• Instructions for the task
Repeat the entries below in full, with every character unchanged.

• Data section
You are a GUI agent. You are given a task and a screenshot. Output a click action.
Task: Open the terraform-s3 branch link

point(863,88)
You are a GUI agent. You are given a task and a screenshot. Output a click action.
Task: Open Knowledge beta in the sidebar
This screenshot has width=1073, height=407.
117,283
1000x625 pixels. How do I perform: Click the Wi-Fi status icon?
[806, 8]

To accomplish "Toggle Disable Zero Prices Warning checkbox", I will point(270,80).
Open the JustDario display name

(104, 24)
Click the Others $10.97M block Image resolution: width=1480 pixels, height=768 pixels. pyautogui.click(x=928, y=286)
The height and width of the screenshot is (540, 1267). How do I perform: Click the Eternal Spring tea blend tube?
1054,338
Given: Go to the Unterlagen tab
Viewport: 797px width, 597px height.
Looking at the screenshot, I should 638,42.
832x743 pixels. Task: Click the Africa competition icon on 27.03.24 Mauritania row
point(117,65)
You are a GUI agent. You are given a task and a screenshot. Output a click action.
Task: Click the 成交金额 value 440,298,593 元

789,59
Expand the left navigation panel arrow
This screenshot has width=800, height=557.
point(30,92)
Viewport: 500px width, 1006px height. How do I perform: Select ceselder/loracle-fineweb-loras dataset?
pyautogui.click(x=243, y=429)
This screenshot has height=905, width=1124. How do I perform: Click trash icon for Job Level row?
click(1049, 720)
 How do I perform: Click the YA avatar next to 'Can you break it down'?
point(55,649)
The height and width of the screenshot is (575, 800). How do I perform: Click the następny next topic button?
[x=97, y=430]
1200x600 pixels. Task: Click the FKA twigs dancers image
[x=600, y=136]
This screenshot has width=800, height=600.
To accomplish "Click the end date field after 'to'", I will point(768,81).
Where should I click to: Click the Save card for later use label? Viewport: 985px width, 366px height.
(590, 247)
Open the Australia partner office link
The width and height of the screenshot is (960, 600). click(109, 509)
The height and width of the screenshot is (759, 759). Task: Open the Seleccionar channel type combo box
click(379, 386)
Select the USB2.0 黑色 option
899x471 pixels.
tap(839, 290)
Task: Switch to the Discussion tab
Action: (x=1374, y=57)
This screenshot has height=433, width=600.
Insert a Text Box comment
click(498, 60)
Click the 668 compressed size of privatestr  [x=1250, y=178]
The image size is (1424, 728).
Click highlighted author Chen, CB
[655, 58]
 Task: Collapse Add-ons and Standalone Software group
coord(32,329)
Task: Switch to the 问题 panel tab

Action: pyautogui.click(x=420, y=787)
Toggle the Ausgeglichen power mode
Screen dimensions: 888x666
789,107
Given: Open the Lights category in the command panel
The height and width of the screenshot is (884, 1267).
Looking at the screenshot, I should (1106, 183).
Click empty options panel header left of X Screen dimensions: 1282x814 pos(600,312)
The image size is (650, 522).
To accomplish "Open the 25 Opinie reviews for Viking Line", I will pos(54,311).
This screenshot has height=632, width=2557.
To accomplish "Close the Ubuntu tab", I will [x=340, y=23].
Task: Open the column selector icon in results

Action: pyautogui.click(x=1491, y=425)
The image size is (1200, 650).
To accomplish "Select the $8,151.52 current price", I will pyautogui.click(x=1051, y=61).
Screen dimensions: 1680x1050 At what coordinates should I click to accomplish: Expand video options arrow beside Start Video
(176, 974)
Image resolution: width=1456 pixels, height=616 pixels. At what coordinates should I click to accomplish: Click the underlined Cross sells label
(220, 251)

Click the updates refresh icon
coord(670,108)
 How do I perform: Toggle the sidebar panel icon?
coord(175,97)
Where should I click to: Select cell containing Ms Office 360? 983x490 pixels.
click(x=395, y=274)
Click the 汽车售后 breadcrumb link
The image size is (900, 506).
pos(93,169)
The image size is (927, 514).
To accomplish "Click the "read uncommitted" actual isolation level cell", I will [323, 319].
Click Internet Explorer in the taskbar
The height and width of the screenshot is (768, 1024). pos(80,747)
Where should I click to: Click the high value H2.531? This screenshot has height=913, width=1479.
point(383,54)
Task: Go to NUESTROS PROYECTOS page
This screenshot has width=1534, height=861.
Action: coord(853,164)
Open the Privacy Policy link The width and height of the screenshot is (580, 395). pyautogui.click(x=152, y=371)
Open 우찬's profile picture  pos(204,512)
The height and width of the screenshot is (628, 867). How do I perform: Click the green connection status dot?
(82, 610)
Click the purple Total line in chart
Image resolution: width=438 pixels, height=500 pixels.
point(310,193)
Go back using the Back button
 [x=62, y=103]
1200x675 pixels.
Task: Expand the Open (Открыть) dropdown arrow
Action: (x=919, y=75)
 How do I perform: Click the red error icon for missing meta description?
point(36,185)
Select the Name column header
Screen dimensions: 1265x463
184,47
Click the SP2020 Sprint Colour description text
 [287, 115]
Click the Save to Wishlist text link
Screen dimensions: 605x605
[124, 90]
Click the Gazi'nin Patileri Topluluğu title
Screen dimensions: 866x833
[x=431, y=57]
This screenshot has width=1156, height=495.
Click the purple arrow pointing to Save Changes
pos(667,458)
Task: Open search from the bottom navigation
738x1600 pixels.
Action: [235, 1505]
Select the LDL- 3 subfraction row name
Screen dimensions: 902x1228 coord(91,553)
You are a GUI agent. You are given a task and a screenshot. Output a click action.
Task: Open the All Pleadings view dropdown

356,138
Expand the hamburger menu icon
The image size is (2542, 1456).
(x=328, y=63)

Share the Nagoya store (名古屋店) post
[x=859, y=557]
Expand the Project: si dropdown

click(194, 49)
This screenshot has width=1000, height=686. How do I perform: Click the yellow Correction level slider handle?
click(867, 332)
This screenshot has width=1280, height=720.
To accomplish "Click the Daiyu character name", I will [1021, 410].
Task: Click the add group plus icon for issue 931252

• Task result
You are a GUI agent. You are given a task and a screenshot. Output a click action.
Task: Open the terraform-s3 branch link

point(863,88)
You are a GUI agent. You are given a task and a screenshot. Output a click action.
Task: Open Knowledge beta in the sidebar
This screenshot has width=1073, height=407.
117,283
1000x625 pixels. How do I perform: Click the Wi-Fi status icon?
[806, 8]

To accomplish "Toggle Disable Zero Prices Warning checkbox", I will point(270,80).
Open the JustDario display name

(104, 24)
Click the Others $10.97M block Image resolution: width=1480 pixels, height=768 pixels. pyautogui.click(x=928, y=286)
The height and width of the screenshot is (540, 1267). How do I perform: Click the Eternal Spring tea blend tube?
1054,338
Given: Go to the Unterlagen tab
Viewport: 797px width, 597px height.
Looking at the screenshot, I should 638,42.
832x743 pixels. Task: Click the Africa competition icon on 27.03.24 Mauritania row
point(117,65)
You are a GUI agent. You are given a task and a screenshot. Output a click action.
Task: Click the 成交金额 value 440,298,593 元

789,59
Expand the left navigation panel arrow
This screenshot has width=800, height=557.
point(30,92)
Viewport: 500px width, 1006px height. How do I perform: Select ceselder/loracle-fineweb-loras dataset?
pyautogui.click(x=243, y=429)
This screenshot has height=905, width=1124. How do I perform: Click trash icon for Job Level row?
click(1049, 720)
 How do I perform: Click the YA avatar next to 'Can you break it down'?
point(55,649)
The height and width of the screenshot is (575, 800). How do I perform: Click the następny next topic button?
[x=97, y=430]
1200x600 pixels. Task: Click the FKA twigs dancers image
[x=600, y=136]
This screenshot has width=800, height=600.
To accomplish "Click the end date field after 'to'", I will point(768,81).
Where should I click to: Click the Save card for later use label? Viewport: 985px width, 366px height.
(590, 247)
Open the Australia partner office link
The width and height of the screenshot is (960, 600). click(109, 509)
The height and width of the screenshot is (759, 759). Task: Open the Seleccionar channel type combo box
click(379, 386)
Select the USB2.0 黑色 option
899x471 pixels.
tap(839, 290)
Task: Switch to the Discussion tab
Action: (x=1374, y=57)
This screenshot has height=433, width=600.
Insert a Text Box comment
click(498, 60)
Click the 668 compressed size of privatestr  [x=1250, y=178]
The image size is (1424, 728).
Click highlighted author Chen, CB
[655, 58]
 Task: Collapse Add-ons and Standalone Software group
coord(32,329)
Task: Switch to the 问题 panel tab

Action: pyautogui.click(x=420, y=787)
Toggle the Ausgeglichen power mode
Screen dimensions: 888x666
789,107
Given: Open the Lights category in the command panel
The height and width of the screenshot is (884, 1267).
Looking at the screenshot, I should (1106, 183).
Click empty options panel header left of X Screen dimensions: 1282x814 pos(600,312)
The image size is (650, 522).
To accomplish "Open the 25 Opinie reviews for Viking Line", I will pos(54,311).
This screenshot has height=632, width=2557.
To accomplish "Close the Ubuntu tab", I will [x=340, y=23].
Task: Open the column selector icon in results

Action: pyautogui.click(x=1491, y=425)
The image size is (1200, 650).
To accomplish "Select the $8,151.52 current price", I will pyautogui.click(x=1051, y=61).
Screen dimensions: 1680x1050 At what coordinates should I click to accomplish: Expand video options arrow beside Start Video
(176, 974)
Image resolution: width=1456 pixels, height=616 pixels. At what coordinates should I click to accomplish: Click the underlined Cross sells label
(220, 251)

Click the updates refresh icon
coord(670,108)
 How do I perform: Toggle the sidebar panel icon?
coord(175,97)
Where should I click to: Select cell containing Ms Office 360? 983x490 pixels.
click(x=395, y=274)
Click the 汽车售后 breadcrumb link
The image size is (900, 506).
pos(93,169)
The image size is (927, 514).
To accomplish "Click the "read uncommitted" actual isolation level cell", I will [323, 319].
Click Internet Explorer in the taskbar
The height and width of the screenshot is (768, 1024). pos(80,747)
Where should I click to: Click the high value H2.531? This screenshot has height=913, width=1479.
point(383,54)
Task: Go to NUESTROS PROYECTOS page
This screenshot has width=1534, height=861.
Action: coord(853,164)
Open the Privacy Policy link The width and height of the screenshot is (580, 395). pyautogui.click(x=152, y=371)
Open 우찬's profile picture  pos(204,512)
The height and width of the screenshot is (628, 867). How do I perform: Click the green connection status dot?
(82, 610)
Click the purple Total line in chart
Image resolution: width=438 pixels, height=500 pixels.
point(310,193)
Go back using the Back button
 [x=62, y=103]
1200x675 pixels.
Task: Expand the Open (Открыть) dropdown arrow
Action: (x=919, y=75)
 How do I perform: Click the red error icon for missing meta description?
point(36,185)
Select the Name column header
Screen dimensions: 1265x463
184,47
Click the SP2020 Sprint Colour description text
 [287, 115]
Click the Save to Wishlist text link
Screen dimensions: 605x605
[124, 90]
Click the Gazi'nin Patileri Topluluğu title
Screen dimensions: 866x833
[x=431, y=57]
This screenshot has width=1156, height=495.
Click the purple arrow pointing to Save Changes
pos(667,458)
Task: Open search from the bottom navigation
738x1600 pixels.
Action: [235, 1505]
Select the LDL- 3 subfraction row name
Screen dimensions: 902x1228 coord(91,553)
You are a GUI agent. You are given a task and a screenshot. Output a click action.
Task: Open the All Pleadings view dropdown

356,138
Expand the hamburger menu icon
The image size is (2542, 1456).
(x=328, y=63)

Share the Nagoya store (名古屋店) post
[x=859, y=557]
Expand the Project: si dropdown

click(194, 49)
This screenshot has width=1000, height=686. How do I perform: Click the yellow Correction level slider handle?
click(867, 332)
This screenshot has width=1280, height=720.
To accomplish "Click the Daiyu character name", I will [1021, 410].
Task: Click the add group plus icon for issue 931252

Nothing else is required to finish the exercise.